• PROBLEM STATEMENT:
All entries that follow are to be printed exactly as written.

##### RECORDED INFORMATION

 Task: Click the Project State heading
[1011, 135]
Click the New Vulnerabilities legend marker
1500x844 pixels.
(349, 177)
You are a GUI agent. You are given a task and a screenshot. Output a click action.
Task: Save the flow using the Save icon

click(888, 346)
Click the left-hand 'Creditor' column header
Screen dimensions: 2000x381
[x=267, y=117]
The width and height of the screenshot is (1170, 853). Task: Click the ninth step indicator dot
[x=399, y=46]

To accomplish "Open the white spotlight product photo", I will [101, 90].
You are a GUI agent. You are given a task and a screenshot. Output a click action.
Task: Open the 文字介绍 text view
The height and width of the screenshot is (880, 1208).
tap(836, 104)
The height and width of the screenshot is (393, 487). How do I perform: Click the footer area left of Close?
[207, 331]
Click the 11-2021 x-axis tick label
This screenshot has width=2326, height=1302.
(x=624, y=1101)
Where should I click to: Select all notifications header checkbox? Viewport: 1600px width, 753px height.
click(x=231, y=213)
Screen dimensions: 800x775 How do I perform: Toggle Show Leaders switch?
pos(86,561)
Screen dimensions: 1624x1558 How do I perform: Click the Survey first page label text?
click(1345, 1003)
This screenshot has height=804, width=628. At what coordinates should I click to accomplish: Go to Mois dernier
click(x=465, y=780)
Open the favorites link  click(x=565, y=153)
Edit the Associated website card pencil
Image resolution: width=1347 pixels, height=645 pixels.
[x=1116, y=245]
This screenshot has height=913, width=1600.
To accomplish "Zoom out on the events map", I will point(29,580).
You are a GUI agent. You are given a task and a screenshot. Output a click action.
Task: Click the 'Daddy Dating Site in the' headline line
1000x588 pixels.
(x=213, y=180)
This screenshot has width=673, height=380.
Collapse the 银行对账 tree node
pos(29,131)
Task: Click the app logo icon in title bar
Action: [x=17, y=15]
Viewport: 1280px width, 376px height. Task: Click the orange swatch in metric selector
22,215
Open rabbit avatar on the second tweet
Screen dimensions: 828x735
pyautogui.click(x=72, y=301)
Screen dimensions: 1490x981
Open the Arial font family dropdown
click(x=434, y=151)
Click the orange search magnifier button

##########

• ANSWER:
 Task: Click the Project State heading
[1011, 135]
Click the New Vulnerabilities legend marker
1500x844 pixels.
(349, 177)
You are a GUI agent. You are given a task and a screenshot. Output a click action.
Task: Save the flow using the Save icon

click(888, 346)
Click the left-hand 'Creditor' column header
Screen dimensions: 2000x381
[x=267, y=117]
The width and height of the screenshot is (1170, 853). Task: Click the ninth step indicator dot
[x=399, y=46]

To accomplish "Open the white spotlight product photo", I will [101, 90].
You are a GUI agent. You are given a task and a screenshot. Output a click action.
Task: Open the 文字介绍 text view
The height and width of the screenshot is (880, 1208).
tap(836, 104)
The height and width of the screenshot is (393, 487). How do I perform: Click the footer area left of Close?
[207, 331]
Click the 11-2021 x-axis tick label
This screenshot has width=2326, height=1302.
(x=624, y=1101)
Where should I click to: Select all notifications header checkbox? Viewport: 1600px width, 753px height.
click(x=231, y=213)
Screen dimensions: 800x775 How do I perform: Toggle Show Leaders switch?
pos(86,561)
Screen dimensions: 1624x1558 How do I perform: Click the Survey first page label text?
click(1345, 1003)
This screenshot has height=804, width=628. At what coordinates should I click to accomplish: Go to Mois dernier
click(x=465, y=780)
Open the favorites link  click(x=565, y=153)
Edit the Associated website card pencil
Image resolution: width=1347 pixels, height=645 pixels.
[x=1116, y=245]
This screenshot has height=913, width=1600.
To accomplish "Zoom out on the events map", I will point(29,580).
You are a GUI agent. You are given a task and a screenshot. Output a click action.
Task: Click the 'Daddy Dating Site in the' headline line
1000x588 pixels.
(x=213, y=180)
This screenshot has width=673, height=380.
Collapse the 银行对账 tree node
pos(29,131)
Task: Click the app logo icon in title bar
Action: [x=17, y=15]
Viewport: 1280px width, 376px height. Task: Click the orange swatch in metric selector
22,215
Open rabbit avatar on the second tweet
Screen dimensions: 828x735
pyautogui.click(x=72, y=301)
Screen dimensions: 1490x981
Open the Arial font family dropdown
click(x=434, y=151)
Click the orange search magnifier button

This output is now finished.